Resources & FAQs

Crypto Basics
At its core, cryptocurrency is typically decentralized digital money designed to be used over the internet. Bitcoin, which launched in 2008, was the first cryptocurrency, and it remains by far the biggest, most influential, and best-known. In the decade since, Bitcoin and other cryptocurrencies like Ethereum have grown as digital alternatives to money issued by governments.
Cryptocurrencies like Bitcoin and Ethereum are powered by a technology called the blockchain. At its most basic, a blockchain is a list of transactions that anyone can view and verify. The Bitcoin blockchain, for example, contains a record of every time someone sent or received bitcoin. Cryptocurrencies and the blockchain technology that powers them make it possible to transfer value online without the need for a middleman like a bank or credit card company.

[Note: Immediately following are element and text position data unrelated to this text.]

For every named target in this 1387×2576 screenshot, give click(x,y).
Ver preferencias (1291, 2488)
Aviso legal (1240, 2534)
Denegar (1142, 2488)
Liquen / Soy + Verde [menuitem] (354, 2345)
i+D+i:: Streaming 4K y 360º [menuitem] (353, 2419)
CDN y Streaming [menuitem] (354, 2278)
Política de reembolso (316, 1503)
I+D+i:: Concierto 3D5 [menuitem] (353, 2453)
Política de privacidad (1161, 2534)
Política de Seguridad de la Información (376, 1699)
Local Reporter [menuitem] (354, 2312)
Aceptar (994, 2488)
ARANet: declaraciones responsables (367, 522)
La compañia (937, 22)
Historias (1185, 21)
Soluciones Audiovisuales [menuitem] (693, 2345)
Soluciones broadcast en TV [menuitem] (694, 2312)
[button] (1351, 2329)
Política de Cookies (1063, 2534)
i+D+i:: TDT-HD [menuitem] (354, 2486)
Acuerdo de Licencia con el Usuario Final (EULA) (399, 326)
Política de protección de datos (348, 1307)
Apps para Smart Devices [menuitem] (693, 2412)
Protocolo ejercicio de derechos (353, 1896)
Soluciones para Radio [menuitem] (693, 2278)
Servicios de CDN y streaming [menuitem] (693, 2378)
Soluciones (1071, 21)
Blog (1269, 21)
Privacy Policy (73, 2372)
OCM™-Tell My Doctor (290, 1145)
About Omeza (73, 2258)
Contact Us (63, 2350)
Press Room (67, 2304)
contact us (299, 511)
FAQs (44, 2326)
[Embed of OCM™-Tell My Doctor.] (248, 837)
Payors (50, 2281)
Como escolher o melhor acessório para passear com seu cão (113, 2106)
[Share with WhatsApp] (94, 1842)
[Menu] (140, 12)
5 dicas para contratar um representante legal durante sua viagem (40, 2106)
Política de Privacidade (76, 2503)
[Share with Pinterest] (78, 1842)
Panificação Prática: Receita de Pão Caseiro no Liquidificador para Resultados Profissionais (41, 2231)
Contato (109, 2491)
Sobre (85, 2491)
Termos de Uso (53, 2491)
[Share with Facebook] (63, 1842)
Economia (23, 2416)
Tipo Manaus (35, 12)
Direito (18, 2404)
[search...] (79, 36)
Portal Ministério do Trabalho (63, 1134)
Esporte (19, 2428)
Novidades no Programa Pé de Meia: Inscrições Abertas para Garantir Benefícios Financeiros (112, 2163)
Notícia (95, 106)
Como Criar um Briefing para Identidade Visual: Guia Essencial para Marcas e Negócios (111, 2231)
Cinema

Bitcoin was created by Satoshi Nakamoto, a pseudonymous person or team who outlined the technology in a 2008 white paper. It’s an appealingly simple concept: bitcoin is digital money that allows for secure peer-to-peer transactions on the internet.

• Unlike services like Venmo and PayPal, which rely on the traditional financial system for permission to transfer money and on existing debit/credit accounts, bitcoin is decentralized: any two people, anywhere in the world, can send bitcoin to each other without the involvement of a bank, government, or other institution.
• Every transaction involving Bitcoin is tracked on the blockchain, which is similar to a bank’s ledger, or log of customers’ funds going in and out of the bank.
• In simple terms, it’s a record of every transaction ever made using bitcoin.
• Unlike a bank’s ledger, the Bitcoin blockchain is distributed across the entire network. No company, country, or third party is in control of it; and anyone can become part of that network.
• There will only ever be 21 million bitcoin. This is digital money that cannot be inflated or manipulated in any way.
• It isn’t necessary to buy an entire bitcoin: you can buy just a fraction of one if that’s all you want or need.

Unlike credit card networks like Visa and payment processors like Paypal, bitcoin is not owned by an individual or company. Bitcoin is the world’s first completely open payment network which anyone with an internet connection can participate in. Bitcoin was designed to be used on the internet, and doesn’t depend on banks or private companies to process transactions.
One of the most important elements of Bitcoin is the blockchain, which tracks who owns what, similar to how a bank tracks assets. What sets the Bitcoin blockchain apart from a bank’s ledger is that it is decentralized, meaning anyone can view it and no single entity controls it.


TokenDAO is ERC-20 Compliant

  • Listable on Exchanges
  • Borderless Transactions
  • Smart Contract Ready
Our tokens hold the actual underlying portfolio within a smart contract and can be redeemed at any time for the constituent holdings.
Our tokens are open, permissionless, requires no middlemen or trusted counterparties and is designed so that one can steal the collateral that backs the value of our tokens.

The Set Protocol smart contracts we use have been externally audited for bugs and potential security breaches along with a bug bounty program open to anyone interested in helping improve the security of the smart contract code.

Read more on Set Protocol Documentation Security

$TOKEN: Governance Token

TOKEN is the TokenDAO’s governance token used to vote in changes to the TokenDAO. TOKEN holders may vote for new TokenDAO products, or vote on allocation of the TokenDAO treasury, and more. TOKEN is an ERC-20 standard token on the Ethereum blockchain.

TOKEN contract address: 0x3DD6B2792dbd834296c0747600049Bdfcca3aFef

TOKEN was launched March 24, 2022 with an initial token supply of 10,000. These tokens are held by the developer until TokenDAO is further along in the development process.

We would like TOKEN’s value to have an intrinsic value tied to the value of our products. Therefore, if the value of our products increases, so too will TOKEN. We plan to do this by creating liquidity pools where TOKEN is the base currency, and our products are the quote currency. So, for example, we create a TOKEN/TCOR liquidity pool on Uniswap. In essence, TOKEN would be priced in terms of our TCOR portfolio. When TCOR’s value rises, it costs more to buy TOKEN, essentially increasing the $USD value of TOKEN. On the flip-side, if TCOR’s value declines, it costs less to buy TOKEN, essentially decreasing the $USD value of TOKEN. In this way, TOKEN is not just some worthless governance token, but has actual backing who value is tied to the success of our products.

Additionally, another idea we have is to use TokenDAO’s earned income from streaming fees, and swap fees, to buy TOKEN on the secondary market, essentially like a stock buyback.